6.4 L'auteur affirme que la durée de l'instruction de son dossier et
de la procédure judiciaire a été excessivement longue, en violation de
l'article 14, paragraphe 3 c), du Pacte. L'Etat partie a objecté que l'auteur
n'avait pas épuisé les recours internes à cet égard puisqu'il n'avait
pas porté ce grief devant la Cour de cassation. Le conseil de l'auteur
a fait valoir que ce recours n'aurait été d'aucune utilité. Le Comité
rappelle que, selon sa jurisprudence, de simples doutes quant à l'utilité
d'un recours ne dispensent pas de l'obligation de l'épuiser. Dans ces
circonstances, il conclut que cette partie de la communication est irrecevable
pour non-épuisement des recours internes, en vertu de l'article 5, paragraphe
2 b) du Protocole facultatif.
7. En conséquence, le Comité des droits de l'homme décide :
a) Que la communication est irrecevable en vertu de l'article 3 et de
l'article 5, paragraphe 2 b), du Protocole facultatif se rapportant au
Pacte;
b) Que la présente décision sera communiquée à l'Etat partie, à l'auteur
et à son conseil.
_______________
* Les membres du Comité dont le nom suit ont participé à l'examen de
la communication : M. Nisuke Ando, M. Prafullachandra N. Bhagwati, M.

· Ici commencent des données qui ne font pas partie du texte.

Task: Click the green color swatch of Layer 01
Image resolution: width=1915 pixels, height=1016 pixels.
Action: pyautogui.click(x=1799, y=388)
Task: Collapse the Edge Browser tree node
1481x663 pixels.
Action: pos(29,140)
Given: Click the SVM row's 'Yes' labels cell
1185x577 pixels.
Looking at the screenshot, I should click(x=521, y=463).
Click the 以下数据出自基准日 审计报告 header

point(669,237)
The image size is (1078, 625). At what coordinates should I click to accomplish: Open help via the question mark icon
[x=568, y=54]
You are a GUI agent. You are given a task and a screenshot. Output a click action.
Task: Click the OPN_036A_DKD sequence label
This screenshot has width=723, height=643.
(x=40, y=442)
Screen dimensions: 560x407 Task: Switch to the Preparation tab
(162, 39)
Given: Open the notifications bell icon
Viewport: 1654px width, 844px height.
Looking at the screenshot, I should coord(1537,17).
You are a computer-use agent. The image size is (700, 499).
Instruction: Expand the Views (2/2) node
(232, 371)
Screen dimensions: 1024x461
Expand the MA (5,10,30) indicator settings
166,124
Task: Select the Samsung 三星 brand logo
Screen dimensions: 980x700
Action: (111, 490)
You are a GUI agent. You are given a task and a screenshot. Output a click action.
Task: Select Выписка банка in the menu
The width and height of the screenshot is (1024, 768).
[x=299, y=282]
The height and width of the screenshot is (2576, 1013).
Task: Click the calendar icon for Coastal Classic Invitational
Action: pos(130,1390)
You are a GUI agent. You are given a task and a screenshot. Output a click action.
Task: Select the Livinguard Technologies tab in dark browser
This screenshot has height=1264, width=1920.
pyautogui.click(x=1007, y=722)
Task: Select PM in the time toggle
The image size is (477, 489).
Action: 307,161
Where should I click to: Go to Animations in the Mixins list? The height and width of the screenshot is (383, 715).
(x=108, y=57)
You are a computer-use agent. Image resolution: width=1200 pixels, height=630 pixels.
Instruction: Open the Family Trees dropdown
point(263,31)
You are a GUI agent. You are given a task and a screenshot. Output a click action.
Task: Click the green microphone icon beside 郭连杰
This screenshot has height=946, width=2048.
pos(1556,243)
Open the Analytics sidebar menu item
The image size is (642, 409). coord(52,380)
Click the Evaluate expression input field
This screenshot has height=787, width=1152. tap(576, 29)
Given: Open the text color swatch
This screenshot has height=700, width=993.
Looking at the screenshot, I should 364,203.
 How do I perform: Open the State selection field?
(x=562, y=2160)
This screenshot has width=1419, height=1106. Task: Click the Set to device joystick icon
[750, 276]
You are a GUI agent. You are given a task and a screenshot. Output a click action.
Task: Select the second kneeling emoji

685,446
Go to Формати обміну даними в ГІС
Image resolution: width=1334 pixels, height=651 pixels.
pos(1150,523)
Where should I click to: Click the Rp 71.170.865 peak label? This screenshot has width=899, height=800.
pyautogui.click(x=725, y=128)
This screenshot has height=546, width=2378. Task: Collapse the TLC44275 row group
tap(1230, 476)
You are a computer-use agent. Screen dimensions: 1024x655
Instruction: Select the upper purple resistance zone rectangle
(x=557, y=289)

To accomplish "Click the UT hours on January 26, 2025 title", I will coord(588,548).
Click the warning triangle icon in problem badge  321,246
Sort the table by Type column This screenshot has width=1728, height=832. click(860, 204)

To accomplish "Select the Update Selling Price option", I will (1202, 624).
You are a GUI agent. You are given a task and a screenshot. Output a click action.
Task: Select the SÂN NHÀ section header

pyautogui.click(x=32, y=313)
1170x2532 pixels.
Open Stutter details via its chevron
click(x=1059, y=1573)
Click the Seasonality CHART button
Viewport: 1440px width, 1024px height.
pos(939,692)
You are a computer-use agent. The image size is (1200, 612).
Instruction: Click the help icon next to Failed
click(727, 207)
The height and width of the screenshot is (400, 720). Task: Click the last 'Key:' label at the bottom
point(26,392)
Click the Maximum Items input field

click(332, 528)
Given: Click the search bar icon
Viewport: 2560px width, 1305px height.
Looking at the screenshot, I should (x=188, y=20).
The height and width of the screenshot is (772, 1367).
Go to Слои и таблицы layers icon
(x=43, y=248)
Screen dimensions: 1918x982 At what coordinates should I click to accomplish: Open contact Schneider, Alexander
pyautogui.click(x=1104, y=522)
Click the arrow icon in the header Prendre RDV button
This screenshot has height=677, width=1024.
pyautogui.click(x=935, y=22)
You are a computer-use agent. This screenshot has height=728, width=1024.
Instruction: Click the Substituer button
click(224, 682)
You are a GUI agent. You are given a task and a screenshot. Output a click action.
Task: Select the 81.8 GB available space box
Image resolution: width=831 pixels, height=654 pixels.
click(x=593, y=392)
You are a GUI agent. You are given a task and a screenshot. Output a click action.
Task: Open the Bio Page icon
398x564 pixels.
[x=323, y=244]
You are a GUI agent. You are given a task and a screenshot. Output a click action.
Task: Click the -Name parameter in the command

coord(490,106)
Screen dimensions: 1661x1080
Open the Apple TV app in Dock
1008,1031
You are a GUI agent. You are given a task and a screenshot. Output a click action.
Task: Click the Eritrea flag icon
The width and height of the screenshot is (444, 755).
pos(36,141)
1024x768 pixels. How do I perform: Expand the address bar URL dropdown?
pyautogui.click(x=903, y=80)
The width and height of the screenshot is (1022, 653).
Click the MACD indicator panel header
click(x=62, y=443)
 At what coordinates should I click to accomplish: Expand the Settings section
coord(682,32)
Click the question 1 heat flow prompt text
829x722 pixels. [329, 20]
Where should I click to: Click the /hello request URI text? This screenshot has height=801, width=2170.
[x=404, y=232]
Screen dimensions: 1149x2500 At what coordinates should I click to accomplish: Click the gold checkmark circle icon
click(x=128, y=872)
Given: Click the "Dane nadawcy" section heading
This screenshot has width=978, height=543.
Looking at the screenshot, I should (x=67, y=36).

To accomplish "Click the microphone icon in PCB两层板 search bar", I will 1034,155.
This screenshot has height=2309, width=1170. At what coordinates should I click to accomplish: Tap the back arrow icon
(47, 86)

Thomas Buergenthal, Lord Colville, Mme Elizabeth Evatt, Mme Pilar Gaitan
de Pombo, M. Eckart Klein, M. David Kretzmer, M. Rajsoomer Lallah, Mme
Cecilia Medina Quiroga, M. Fausto Pocar, M. Julio Prado Vallejo, M. Martin
Scheinin, M. Danilo Türk et M. Maxwell Yalden.
** Conformément à l'article 85 du règlement intérieur du Comité, Mme
Christine Chanet n'a pas pris part à l'examen de la communication.
[Adopté en anglais (version originale), en espagnol et en français. Paraîtra
ultérieurement en arabe, en chinois et en russe dans le rapport annuel
présenté par le Comité à l'Assemblée générale.]